院子不大,倒是干净,东西两个厢房,老头儿领李有财到西北角一间小屋子里,里边陈设简陋,不过靠墙是一排排的书籍,还有一个博古架显得古色古香,有着一股沉闷的气味,透漏着些古气。
李有财习惯了这种气味,也不在意,两个人这才分宾主坐了,老头儿亲自倒茶,李有财也觉得有些口渴,就仔细品了品,道声好茶。

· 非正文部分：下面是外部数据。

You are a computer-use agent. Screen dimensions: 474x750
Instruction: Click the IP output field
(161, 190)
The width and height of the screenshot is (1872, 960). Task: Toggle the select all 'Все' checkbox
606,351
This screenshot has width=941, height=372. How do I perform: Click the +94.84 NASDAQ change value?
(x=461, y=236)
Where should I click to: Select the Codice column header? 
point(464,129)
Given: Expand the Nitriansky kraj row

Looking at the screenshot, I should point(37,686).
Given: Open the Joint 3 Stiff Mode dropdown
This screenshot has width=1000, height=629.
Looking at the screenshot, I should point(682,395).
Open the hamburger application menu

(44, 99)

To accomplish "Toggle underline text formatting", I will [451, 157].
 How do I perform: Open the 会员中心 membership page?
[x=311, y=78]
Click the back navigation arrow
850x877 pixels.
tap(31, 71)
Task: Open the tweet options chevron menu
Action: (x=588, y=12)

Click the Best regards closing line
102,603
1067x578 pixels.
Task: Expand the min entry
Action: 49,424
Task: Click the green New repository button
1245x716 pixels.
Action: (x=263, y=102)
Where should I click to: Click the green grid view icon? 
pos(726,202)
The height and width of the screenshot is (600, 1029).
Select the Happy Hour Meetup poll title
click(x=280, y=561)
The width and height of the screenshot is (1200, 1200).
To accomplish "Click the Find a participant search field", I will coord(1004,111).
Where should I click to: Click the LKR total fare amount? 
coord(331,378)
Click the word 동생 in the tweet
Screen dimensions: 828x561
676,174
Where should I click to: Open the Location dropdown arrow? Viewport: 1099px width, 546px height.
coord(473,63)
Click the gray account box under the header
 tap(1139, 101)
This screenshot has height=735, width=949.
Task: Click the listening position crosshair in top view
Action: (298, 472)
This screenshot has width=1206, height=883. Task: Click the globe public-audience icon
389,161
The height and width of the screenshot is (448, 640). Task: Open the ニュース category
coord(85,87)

老头儿安详地看着李有财,不言语,恍惚间,李有财感觉这个老头将象一具僵尸般,透着沉闷之气,自己不觉在心里笑了笑,估计是老头常年与这些老古董在一起时间长了,阴气太重。
“财爷,这趟回来,有让老夫亮眼的行市么。”老头儿幽幽地问。
李有财不急着回答,将茶饮尽,不等老头来倒,自己倒了一杯,放在几上,慢声细气地说:“我这趟回来,纯粹是为朋友来探探行情,请你老给指点指点,也没多少,就几件零碎玉器,说是零碎不是说小玉器,是说大玉器损坏了的零碎,你老一看就明白了。”
李有财往门外看了看,见没什么异常动静,老头儿会意,忙说:“财爷,来老夫这里就像到家,放心吧,小老儿干这个有六十年了,道行深着呢,道上的人谁敢来我这小屋一探啊。”